Karl Johnny Hersvik, Chief Executive Officer of Aker BP said: “We are now creating the E&P company of the future which will offer among the lowest CO2 emissions, the lowest cost, high free cash flow, and the most attractive growth pipeline in the industry, with a high dividend capacity combined with a strong Investment Grade credit rating. We know the Lundin organization well and we are convinced that we will make an even better Aker BP together.”

Ian Lundin, Chairman of Lundin Energy said:"Creating long term value for shareholders has been at the core of this business for 20 years since inception and this combination of Lundin Energy and AkerBP is a unique opportunity to create a future proof independent E&P company, exposing shareholders to a business with significant scale, production growth, and strong free cashflow into the next decade. Coupled with this is a world-class asset base which will have one of the lowest cost and lowest CO2 emissions per barrel in our industry.

"This combination proposal with AkerBP merges our two great businesses together, builds on our individual strengths, and creates a company which will prosper through the energy transition and continue to deliver strong dividends into the next decade. For Lundin Energy shareholders, this will deliver a significant cash consideration and the opportunity to be a shareholder in the leading European E&P company. The Lundin Family are in full support of this transaction and have given our irrevocable undertaking to vote in favour of this transaction. The independent members of the Board of Directors have also recommended that all shareholders vote in favour of this transaction.”

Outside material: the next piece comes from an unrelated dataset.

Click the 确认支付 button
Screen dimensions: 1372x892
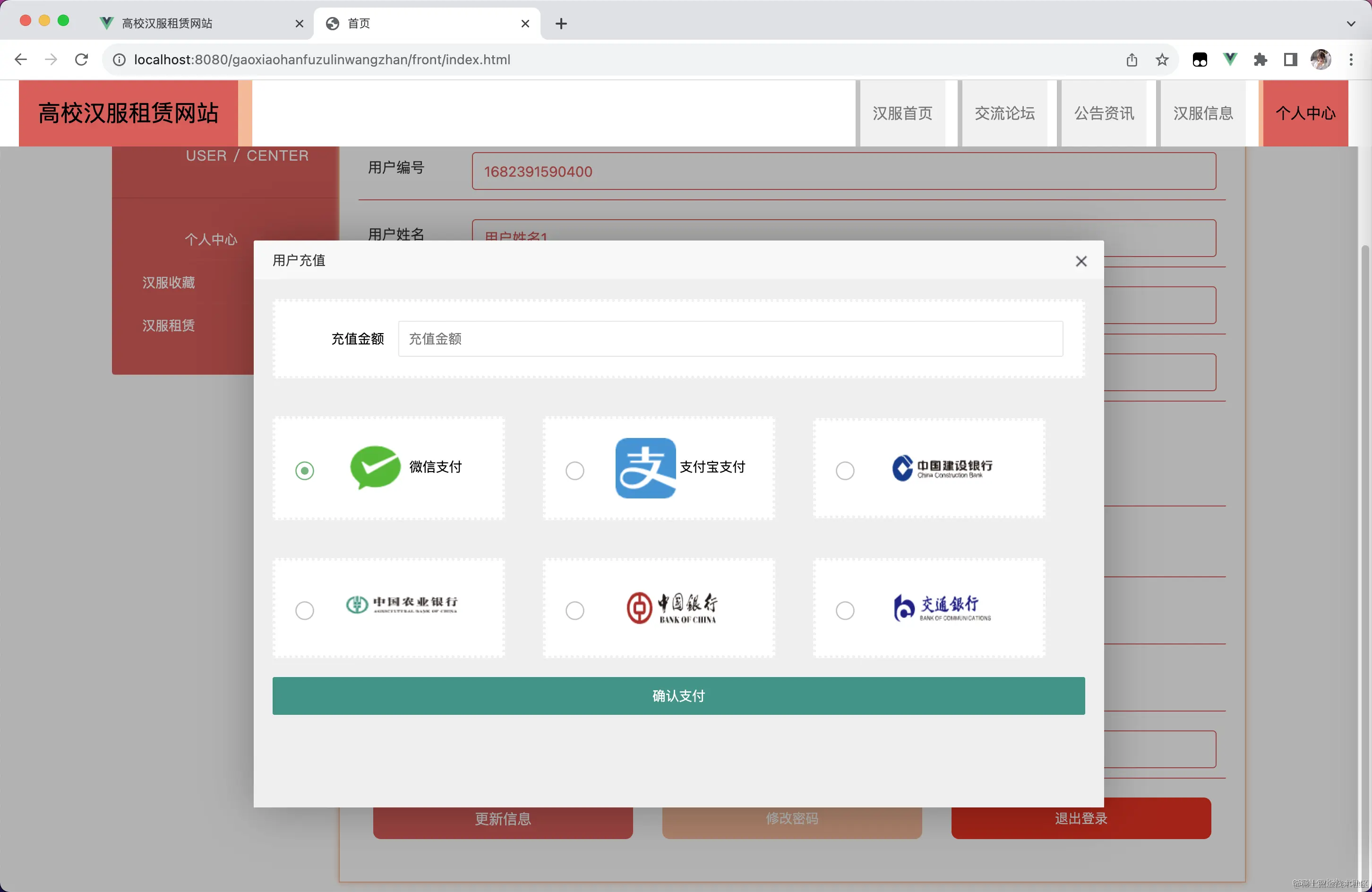pos(679,696)
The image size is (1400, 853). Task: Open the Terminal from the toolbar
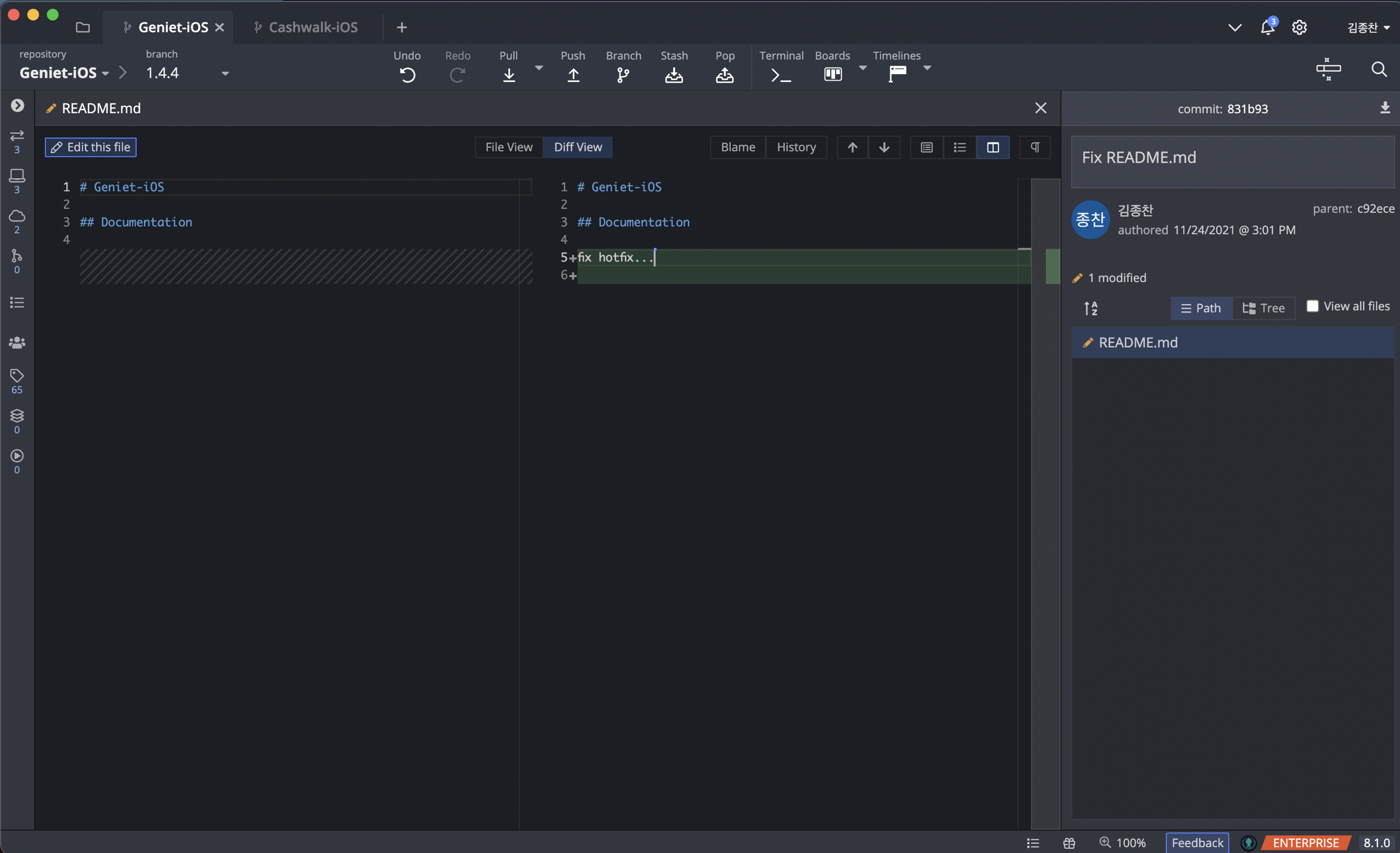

Renewables stay with Lundin

Upon completion of the transaction, scheduled for late Q2 / early Q3 2022, Lundin Energy will retain its renewable portfolio of onshore renewable assets in the Nordics, with power generation of 600 gigawatt hours per year once fully built out. The renewable business will remain listed on the Nasdaq Stockholm, and maintain its headquarters in Sweden. 

"The renewable business will be debt free and, on completion will have a cash balance of MUSD 130, to cover all capital expenditure and other working capital requirements until late 2023. After the completion of all currently planned projects, this business is expected to be free cash flow positive and will form the basis of a viable, independent renewables company. Details on the business plan, management and governance will be published prior to the 2022 AGM," Lundin Energy said.

Lundin Energy also opportunity to say it would continue to vigorously defend itself in regards to the ongoing legal case in Sweden in relation to the past operations in Sudan, "and is convinced that there is no basis for any claim of wrongdoing by any company representative."

As reported by Reuters last month, Swedish prosecutors in November brought charges against the chairman and former CEO of Lundin Energy for complicity in war crimes carried out by the Sudanese army and allied militia in southern Sudan from 1999 to 2003.